Posted to user@giraph.apache.org by Jyotirmoy Sundi <su...@gmail.com> on 2014/03/02 06:18:12 UTC

error while running giraph of YARN (was working in MR1)

Hi Folks,

    The job was working properly in MR1 without any issue. I am trying
to run a simple CC sample Giraph job on YARN. . I have attached the
stacktrace and a few errors.
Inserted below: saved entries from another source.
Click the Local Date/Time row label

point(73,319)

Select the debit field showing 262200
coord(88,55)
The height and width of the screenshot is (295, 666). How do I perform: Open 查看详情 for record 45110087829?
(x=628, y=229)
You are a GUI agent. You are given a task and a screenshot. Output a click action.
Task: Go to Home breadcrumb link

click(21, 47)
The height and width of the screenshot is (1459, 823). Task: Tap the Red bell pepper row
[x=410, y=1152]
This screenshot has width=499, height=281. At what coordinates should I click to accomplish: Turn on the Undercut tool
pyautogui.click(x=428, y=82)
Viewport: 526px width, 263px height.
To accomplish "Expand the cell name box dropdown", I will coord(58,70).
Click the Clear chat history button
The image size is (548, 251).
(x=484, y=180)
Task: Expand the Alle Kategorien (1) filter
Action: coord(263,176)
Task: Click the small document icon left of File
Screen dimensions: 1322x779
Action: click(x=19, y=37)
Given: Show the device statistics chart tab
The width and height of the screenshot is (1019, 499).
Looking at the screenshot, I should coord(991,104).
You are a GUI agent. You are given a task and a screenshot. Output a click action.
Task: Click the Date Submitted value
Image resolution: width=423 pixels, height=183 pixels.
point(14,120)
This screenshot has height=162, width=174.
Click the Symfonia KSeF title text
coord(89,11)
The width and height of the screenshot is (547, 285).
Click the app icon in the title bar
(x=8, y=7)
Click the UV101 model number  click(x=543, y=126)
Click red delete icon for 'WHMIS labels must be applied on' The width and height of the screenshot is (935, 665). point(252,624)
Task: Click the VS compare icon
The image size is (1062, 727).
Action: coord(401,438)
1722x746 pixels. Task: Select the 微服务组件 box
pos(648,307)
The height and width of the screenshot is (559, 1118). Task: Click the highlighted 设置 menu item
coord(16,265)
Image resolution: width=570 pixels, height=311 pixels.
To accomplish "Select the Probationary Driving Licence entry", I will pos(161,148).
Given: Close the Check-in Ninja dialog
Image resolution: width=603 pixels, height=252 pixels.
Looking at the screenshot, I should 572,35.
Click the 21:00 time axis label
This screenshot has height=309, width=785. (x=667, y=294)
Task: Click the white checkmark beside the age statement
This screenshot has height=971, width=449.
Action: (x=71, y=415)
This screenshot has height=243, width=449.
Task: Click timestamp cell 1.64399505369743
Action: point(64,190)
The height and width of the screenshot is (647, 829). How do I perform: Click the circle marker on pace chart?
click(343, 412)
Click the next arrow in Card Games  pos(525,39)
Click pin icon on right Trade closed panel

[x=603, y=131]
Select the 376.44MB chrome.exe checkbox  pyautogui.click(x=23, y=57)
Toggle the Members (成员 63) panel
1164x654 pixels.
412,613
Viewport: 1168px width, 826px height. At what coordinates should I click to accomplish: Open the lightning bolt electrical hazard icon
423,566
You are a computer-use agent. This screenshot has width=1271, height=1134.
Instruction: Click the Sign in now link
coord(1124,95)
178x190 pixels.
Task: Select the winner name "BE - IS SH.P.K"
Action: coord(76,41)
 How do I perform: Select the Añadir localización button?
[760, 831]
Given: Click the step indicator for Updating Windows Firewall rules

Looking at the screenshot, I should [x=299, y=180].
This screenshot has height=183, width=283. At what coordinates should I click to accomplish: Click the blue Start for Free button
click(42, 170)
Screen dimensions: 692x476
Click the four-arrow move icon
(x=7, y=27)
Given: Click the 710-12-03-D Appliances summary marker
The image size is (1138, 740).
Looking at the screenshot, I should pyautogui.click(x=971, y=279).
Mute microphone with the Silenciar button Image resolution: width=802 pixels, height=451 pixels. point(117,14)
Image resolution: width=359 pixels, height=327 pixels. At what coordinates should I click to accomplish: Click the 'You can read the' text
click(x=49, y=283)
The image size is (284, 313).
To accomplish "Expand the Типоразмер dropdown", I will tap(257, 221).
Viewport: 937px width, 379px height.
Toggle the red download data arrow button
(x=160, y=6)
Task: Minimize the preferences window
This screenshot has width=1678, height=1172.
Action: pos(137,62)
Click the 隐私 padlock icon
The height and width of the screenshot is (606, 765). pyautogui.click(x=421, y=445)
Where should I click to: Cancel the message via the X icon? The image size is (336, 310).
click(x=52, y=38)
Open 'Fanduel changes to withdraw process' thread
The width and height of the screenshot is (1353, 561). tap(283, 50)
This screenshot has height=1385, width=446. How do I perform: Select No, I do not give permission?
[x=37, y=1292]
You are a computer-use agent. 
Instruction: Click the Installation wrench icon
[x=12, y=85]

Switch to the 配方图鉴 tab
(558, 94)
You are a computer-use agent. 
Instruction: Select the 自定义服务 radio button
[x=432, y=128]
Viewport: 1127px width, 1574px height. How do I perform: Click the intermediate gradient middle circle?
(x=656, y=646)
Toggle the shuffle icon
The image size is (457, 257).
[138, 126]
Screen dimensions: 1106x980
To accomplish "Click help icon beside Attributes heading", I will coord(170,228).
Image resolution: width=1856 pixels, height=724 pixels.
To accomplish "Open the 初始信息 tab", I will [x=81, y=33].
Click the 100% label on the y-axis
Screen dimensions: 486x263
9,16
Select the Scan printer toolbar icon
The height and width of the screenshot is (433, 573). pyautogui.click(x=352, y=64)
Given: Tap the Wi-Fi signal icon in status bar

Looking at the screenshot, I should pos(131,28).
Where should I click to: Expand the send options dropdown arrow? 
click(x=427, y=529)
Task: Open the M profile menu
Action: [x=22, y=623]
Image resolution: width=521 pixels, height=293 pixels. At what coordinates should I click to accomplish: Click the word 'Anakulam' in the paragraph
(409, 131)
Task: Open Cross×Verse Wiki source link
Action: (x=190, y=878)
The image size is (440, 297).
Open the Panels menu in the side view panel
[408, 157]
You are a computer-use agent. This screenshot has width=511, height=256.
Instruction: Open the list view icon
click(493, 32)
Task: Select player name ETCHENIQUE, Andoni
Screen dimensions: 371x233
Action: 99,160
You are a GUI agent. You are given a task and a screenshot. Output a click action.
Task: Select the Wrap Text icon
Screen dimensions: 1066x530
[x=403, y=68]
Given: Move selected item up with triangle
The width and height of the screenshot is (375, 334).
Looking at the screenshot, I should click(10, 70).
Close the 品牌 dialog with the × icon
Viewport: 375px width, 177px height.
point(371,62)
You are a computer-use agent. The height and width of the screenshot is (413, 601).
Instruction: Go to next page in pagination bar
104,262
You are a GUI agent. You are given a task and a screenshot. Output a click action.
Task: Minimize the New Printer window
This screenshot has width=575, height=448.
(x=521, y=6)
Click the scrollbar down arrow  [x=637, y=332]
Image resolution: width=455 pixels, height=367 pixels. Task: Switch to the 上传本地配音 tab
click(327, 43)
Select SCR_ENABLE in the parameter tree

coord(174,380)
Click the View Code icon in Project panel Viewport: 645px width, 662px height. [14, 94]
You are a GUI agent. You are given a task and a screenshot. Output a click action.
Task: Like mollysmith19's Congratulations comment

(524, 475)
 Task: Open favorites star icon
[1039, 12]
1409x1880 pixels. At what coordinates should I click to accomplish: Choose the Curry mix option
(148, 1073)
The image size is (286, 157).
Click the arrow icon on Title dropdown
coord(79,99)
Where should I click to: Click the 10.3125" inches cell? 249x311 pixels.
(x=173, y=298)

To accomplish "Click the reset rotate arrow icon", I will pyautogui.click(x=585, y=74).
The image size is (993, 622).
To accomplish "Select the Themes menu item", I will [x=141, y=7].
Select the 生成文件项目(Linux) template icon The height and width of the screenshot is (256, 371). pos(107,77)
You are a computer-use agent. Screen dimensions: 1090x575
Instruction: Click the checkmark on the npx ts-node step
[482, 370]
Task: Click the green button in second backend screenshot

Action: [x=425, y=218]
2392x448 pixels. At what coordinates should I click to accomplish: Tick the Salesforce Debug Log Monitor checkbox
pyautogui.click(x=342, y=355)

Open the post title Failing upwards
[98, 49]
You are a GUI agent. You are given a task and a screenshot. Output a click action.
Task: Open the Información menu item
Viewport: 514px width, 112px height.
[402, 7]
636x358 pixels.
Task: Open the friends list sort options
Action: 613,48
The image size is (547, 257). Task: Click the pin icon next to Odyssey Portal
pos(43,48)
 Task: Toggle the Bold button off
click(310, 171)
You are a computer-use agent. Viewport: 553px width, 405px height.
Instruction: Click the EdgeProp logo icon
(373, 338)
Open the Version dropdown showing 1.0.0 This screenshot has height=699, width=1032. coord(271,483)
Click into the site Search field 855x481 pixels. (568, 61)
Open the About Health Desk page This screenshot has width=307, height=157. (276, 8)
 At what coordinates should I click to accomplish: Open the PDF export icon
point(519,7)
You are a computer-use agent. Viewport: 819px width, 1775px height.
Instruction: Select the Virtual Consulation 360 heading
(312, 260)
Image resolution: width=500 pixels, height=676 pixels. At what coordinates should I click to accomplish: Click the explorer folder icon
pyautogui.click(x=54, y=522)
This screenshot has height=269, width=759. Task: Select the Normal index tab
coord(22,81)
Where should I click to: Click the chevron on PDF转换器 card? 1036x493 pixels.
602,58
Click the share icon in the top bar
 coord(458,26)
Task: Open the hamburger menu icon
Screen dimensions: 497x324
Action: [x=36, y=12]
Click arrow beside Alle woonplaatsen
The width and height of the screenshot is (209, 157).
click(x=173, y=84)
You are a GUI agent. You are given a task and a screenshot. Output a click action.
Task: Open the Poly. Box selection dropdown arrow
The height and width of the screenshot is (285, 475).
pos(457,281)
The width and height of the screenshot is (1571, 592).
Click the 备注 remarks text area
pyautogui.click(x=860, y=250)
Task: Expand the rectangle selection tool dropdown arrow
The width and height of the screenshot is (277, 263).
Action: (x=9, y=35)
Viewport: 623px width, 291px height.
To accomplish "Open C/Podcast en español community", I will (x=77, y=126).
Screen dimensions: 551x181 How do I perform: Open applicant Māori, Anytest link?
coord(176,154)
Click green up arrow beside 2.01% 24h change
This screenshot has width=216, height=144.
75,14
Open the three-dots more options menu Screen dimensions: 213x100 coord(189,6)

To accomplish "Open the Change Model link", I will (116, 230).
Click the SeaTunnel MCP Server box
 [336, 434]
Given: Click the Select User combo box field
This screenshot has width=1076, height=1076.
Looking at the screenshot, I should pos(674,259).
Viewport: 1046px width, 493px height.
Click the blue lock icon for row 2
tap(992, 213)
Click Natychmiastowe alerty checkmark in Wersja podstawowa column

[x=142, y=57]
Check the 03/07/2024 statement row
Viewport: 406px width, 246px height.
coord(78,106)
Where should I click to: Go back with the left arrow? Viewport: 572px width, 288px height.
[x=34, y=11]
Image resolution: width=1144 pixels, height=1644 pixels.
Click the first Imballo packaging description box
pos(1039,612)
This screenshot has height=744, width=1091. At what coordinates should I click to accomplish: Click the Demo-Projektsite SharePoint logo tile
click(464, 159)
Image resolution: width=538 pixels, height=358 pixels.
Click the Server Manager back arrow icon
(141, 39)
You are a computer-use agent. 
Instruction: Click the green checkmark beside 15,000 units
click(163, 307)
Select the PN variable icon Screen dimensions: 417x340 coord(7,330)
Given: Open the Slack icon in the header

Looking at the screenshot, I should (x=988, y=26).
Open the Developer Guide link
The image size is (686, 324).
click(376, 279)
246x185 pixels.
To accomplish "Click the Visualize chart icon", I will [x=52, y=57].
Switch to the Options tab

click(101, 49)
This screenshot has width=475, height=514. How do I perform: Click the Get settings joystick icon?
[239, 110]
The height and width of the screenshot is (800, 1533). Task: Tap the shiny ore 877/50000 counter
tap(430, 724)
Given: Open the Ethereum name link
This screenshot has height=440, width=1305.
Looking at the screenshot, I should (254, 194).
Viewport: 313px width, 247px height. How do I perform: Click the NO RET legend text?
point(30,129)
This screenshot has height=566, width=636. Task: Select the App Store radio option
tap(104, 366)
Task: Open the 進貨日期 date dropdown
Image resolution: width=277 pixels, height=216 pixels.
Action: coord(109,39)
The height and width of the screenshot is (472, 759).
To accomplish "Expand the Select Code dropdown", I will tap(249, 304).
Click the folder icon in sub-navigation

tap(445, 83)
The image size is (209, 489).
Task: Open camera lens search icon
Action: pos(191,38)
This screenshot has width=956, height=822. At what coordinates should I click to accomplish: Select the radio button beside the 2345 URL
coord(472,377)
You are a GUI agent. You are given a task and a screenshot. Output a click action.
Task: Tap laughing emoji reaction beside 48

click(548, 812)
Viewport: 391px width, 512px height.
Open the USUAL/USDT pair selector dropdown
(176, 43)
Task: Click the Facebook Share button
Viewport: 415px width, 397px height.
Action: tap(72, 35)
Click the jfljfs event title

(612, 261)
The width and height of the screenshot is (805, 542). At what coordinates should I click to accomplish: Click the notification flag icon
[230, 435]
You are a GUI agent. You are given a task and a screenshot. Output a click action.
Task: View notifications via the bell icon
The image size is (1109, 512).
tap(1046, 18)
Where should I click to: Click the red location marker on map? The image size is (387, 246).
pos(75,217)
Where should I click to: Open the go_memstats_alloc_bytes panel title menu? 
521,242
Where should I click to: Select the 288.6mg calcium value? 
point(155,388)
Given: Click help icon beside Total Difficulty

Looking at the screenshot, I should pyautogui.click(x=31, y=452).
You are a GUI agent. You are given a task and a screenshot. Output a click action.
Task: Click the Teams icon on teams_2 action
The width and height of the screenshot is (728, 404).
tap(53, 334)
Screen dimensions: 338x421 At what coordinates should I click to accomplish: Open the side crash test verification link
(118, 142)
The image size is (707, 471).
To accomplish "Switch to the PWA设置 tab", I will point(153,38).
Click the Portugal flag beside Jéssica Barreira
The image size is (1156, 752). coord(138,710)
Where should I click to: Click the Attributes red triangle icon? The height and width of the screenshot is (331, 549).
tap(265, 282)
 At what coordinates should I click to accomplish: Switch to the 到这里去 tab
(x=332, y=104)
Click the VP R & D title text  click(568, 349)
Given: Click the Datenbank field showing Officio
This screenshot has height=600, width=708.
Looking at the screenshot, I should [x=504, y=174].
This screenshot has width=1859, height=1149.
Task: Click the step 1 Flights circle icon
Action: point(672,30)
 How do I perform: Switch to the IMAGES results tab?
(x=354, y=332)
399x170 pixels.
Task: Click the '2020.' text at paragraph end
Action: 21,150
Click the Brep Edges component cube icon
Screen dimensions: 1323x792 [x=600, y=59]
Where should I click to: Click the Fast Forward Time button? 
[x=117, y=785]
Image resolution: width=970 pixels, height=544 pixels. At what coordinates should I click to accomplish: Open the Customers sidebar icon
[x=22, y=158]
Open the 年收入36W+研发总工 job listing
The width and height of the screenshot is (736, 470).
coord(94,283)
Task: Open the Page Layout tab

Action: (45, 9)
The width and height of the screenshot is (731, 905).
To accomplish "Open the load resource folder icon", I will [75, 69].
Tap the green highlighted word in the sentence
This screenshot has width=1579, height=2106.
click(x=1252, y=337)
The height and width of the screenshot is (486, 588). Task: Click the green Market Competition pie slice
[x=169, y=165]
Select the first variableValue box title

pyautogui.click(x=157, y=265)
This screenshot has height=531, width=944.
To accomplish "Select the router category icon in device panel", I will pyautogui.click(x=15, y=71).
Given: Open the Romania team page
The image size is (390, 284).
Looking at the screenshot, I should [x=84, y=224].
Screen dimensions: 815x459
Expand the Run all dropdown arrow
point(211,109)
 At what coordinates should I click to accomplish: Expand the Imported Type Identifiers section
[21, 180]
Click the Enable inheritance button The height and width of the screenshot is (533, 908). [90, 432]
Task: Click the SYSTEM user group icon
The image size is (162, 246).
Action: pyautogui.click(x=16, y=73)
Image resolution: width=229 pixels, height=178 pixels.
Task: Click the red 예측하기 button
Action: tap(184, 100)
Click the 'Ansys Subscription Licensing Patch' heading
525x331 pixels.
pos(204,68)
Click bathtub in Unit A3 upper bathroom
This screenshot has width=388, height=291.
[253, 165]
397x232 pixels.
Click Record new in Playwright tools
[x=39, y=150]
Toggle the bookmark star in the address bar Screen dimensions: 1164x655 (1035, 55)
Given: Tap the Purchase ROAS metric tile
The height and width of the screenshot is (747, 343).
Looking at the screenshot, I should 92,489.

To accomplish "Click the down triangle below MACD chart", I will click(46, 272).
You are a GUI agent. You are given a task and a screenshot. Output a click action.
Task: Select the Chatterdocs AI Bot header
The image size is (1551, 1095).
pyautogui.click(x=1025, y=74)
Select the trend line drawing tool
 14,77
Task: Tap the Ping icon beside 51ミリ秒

Any pointers will be really helpful for
the below errors.

*1. BspServiceMaster (YARN profile) is FAILING this task, throwing
exception to end job run.*

*2. java.lang.IllegalStateException: Not enough healthy workers to
create input splits*




*StackTrace:*

2014-03-02 04:53:24,646 INFO
org.apache.giraph.master.BspServiceMaster:
logMissingWorkersOnSuperstep: No response from partition 2 (could be
master)
2014-03-02 04:53:24,646 ERROR
org.apache.giraph.master.BspServiceMaster: checkWorkers: Did not
receive enough processes in time (only 1 of 2 required) after waiting
600000msecs).  This occurs if you do not have enough map tasks
available simultaneously on your Hadoop instance to fulfill the number
of requested workers.
2014-03-02 04:53:24,649 INFO
org.apache.giraph.master.BspServiceMaster: setJobState:
{"_stateKey":"FAILED","_applicationAttemptKey":-1,"_superstepKey":-1}
on superstep -1
2014-03-02 04:53:24,653 FATAL
org.apache.giraph.master.BspServiceMaster: failJob: Killing job
job_201402281650_0019
2014-03-02 04:53:24,654 FATAL
org.apache.giraph.master.BspServiceMaster: failJob: exception
java.lang.IllegalStateException: Not enough healthy workers to create
input splits
2014-03-02 04:53:24,654 ERROR org.apache.giraph.master.MasterThread:
masterThread: Master algorithm failed with RuntimeException
java.lang.RuntimeException: BspServiceMaster (YARN profile) is FAILING
this task, throwing exception to end job run.
	at org.apache.giraph.master.BspServiceMaster.failJob(BspServiceMaster.java:349)
	at org.apache.giraph.master.BspServiceMaster.setJobStateFailed(BspServiceMaster.java:297)
	at org.apache.giraph.master.BspServiceMaster.createInputSplits(BspServiceMaster.java:616)
	at org.apache.giraph.master.BspServiceMaster.createVertexInputSplits(BspServiceMaster.java:692)
	at org.apache.giraph.master.MasterThread.run(MasterThread.java:100)
Caused by: java.lang.IllegalStateException: Not enough healthy workers
to create input splits
	... 4 more
2014-03-02 04:53:24,656 FATAL org.apache.giraph.graph.GraphMapper:
uncaughtException: OverrideExceptionHandler on thread
org.apache.giraph.master.MasterThread, msg =
java.lang.RuntimeException: BspServiceMaster (YARN profile) is FAILING
this task, throwing exception to end job run., exiting...
java.lang.IllegalStateException: java.lang.RuntimeException:
BspServiceMaster (YARN profile) is FAILING this task, throwing
exception to end job run.
	at org.apache.giraph.master.MasterThread.run(MasterThread.java:181)
Caused by: java.lang.RuntimeException: BspServiceMaster (YARN profile)
is FAILING this task, throwing exception to end job run.
	at org.apache.giraph.master.BspServiceMaster.failJob(BspServiceMaster.java:349)
	at org.apache.giraph.master.BspServiceMaster.setJobStateFailed(BspServiceMaster.java:297)
	at org.apache.giraph.master.BspServiceMaster.createInputSplits(BspServiceMaster.java:616)
	at org.apache.giraph.master.BspServiceMaster.createVertexInputSplits(BspServiceMaster.java:692)
	at org.apache.giraph.master.MasterThread.run(MasterThread.java:100)
Caused by: java.lang.IllegalStateException: Not enough healthy workers
to create input splits
	... 4 more

------------------------------

Re: error while running giraph of YARN (was working in MR1)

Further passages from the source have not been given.